How to complete this task:
Report how many lines below include the string "progress". Please keep the reply to that number.

Data to examine:
┌──

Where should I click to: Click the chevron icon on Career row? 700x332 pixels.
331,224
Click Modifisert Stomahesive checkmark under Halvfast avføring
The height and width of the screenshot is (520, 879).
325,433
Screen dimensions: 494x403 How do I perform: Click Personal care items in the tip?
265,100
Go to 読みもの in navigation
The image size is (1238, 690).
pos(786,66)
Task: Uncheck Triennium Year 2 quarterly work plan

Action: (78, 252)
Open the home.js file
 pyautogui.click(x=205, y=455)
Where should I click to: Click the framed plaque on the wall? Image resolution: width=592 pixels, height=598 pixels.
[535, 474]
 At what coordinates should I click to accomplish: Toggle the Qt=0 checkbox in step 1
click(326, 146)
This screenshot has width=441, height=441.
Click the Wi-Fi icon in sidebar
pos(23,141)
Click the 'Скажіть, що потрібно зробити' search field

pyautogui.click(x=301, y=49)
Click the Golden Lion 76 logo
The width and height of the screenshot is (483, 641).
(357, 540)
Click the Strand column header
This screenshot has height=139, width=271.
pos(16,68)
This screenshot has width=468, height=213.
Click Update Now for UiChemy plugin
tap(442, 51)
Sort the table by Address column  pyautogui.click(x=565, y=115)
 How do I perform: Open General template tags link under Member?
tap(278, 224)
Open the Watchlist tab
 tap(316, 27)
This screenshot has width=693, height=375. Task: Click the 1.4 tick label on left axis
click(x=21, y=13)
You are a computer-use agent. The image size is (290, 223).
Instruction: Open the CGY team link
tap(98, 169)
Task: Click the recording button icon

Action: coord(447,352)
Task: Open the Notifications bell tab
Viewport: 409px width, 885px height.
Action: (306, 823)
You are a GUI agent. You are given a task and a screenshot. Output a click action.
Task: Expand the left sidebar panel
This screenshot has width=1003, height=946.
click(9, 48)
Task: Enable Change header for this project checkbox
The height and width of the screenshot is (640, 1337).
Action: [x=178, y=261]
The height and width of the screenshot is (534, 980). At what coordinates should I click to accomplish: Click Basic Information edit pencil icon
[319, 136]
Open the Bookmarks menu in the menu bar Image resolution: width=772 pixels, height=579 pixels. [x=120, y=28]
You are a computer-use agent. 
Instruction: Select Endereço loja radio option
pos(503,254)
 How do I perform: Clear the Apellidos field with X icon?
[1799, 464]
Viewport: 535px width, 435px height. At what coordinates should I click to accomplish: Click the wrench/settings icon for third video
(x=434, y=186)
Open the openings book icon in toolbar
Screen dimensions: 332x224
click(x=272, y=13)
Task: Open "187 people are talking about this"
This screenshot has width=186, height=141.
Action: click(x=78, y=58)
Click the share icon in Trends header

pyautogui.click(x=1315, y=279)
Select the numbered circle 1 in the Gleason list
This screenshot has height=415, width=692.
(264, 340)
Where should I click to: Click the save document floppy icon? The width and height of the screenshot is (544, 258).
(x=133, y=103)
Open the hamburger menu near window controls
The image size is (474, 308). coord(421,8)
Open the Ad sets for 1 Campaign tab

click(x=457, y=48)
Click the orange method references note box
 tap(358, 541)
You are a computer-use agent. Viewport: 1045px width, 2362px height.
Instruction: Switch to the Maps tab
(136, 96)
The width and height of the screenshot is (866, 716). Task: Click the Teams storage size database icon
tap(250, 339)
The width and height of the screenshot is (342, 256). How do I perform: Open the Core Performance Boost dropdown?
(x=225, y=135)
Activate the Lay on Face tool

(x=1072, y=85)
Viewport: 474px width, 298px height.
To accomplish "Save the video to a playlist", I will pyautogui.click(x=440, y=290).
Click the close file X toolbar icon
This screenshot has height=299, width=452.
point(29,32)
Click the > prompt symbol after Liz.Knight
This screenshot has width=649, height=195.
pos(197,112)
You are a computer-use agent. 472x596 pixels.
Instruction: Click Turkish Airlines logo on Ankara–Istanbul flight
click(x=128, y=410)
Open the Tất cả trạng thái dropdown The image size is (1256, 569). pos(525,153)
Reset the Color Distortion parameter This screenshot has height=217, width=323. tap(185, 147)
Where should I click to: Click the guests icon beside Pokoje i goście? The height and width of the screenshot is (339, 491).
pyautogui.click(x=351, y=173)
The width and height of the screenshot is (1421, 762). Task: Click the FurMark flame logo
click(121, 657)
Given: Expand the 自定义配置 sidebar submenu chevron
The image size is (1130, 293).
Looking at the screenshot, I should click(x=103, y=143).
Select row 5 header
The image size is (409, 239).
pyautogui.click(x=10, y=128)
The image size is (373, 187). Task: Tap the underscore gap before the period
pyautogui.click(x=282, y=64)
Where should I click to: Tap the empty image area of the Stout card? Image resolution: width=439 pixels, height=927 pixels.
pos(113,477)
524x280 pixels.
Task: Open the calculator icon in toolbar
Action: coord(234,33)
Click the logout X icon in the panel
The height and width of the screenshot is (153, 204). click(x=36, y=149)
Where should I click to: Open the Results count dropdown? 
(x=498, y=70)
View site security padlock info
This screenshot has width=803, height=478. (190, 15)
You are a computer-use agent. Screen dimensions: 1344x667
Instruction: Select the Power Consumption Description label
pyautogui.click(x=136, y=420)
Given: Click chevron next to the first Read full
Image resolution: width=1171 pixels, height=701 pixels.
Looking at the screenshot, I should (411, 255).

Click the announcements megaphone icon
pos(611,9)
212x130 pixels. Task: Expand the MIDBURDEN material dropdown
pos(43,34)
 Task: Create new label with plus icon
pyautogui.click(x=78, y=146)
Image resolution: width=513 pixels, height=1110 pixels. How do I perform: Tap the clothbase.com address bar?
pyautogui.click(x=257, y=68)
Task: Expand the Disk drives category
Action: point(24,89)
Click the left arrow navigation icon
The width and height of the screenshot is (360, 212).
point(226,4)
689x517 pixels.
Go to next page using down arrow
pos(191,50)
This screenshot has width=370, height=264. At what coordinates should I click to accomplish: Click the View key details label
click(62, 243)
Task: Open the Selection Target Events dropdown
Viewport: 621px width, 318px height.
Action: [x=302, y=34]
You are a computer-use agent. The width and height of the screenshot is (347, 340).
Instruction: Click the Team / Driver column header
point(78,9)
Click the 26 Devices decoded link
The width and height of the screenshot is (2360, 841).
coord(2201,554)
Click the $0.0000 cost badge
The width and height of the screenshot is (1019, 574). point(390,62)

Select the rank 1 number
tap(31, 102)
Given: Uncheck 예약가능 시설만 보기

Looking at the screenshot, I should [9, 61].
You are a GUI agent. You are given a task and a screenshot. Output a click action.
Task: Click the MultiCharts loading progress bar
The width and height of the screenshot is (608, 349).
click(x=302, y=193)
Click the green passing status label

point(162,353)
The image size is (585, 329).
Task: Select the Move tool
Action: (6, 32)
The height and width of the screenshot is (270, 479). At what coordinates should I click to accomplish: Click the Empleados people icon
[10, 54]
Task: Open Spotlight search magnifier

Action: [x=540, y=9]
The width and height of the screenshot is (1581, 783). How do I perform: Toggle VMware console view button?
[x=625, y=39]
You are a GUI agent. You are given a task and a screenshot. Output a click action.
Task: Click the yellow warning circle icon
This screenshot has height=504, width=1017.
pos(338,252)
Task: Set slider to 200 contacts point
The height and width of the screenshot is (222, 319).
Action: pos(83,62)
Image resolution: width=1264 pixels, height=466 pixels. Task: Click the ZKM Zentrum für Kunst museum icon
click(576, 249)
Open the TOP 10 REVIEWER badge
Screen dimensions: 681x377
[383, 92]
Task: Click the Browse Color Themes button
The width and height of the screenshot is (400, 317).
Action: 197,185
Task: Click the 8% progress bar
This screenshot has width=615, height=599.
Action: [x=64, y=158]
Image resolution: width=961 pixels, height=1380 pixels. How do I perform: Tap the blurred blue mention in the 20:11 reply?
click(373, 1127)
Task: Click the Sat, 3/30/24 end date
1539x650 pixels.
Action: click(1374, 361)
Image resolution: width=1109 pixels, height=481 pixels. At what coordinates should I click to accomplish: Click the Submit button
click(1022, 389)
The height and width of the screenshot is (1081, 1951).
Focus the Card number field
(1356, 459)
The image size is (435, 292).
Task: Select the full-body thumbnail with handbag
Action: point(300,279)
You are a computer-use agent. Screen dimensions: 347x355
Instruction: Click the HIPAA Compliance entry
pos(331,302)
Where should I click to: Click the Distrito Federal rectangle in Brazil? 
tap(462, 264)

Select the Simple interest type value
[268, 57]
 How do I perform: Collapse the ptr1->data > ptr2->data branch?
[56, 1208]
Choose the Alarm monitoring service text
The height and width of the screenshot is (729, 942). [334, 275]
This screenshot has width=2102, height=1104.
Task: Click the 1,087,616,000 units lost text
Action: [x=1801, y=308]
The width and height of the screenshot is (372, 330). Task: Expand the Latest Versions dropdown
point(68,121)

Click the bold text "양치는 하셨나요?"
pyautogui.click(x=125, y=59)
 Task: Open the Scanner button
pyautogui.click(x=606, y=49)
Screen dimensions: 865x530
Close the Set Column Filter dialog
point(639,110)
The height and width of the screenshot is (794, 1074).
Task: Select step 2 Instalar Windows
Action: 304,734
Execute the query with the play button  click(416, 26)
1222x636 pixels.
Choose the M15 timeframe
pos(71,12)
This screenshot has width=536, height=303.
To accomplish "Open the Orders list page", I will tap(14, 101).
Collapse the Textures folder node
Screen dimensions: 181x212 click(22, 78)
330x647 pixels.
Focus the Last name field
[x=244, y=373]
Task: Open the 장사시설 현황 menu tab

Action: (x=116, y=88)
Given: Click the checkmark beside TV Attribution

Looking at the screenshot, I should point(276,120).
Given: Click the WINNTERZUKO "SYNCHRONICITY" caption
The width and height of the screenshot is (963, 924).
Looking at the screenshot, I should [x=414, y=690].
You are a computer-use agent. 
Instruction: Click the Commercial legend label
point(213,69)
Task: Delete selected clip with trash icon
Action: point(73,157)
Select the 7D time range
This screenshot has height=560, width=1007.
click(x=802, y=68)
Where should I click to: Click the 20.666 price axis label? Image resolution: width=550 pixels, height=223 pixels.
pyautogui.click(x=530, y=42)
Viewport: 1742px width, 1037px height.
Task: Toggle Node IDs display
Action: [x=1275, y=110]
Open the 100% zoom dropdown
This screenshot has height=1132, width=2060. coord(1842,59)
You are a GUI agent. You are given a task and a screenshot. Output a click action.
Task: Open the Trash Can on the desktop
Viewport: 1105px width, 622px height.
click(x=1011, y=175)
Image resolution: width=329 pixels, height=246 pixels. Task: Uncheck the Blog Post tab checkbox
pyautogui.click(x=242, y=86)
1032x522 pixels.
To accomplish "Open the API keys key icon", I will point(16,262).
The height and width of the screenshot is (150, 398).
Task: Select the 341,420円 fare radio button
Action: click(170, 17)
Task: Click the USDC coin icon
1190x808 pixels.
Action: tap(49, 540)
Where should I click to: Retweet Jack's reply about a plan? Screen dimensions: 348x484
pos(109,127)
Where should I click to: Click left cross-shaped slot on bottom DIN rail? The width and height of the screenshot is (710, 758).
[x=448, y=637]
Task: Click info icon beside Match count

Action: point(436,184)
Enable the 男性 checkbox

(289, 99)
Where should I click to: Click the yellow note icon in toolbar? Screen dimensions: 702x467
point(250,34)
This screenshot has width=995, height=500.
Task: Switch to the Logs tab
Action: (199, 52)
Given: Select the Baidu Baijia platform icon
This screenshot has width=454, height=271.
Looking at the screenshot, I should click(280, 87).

└──

Response:
2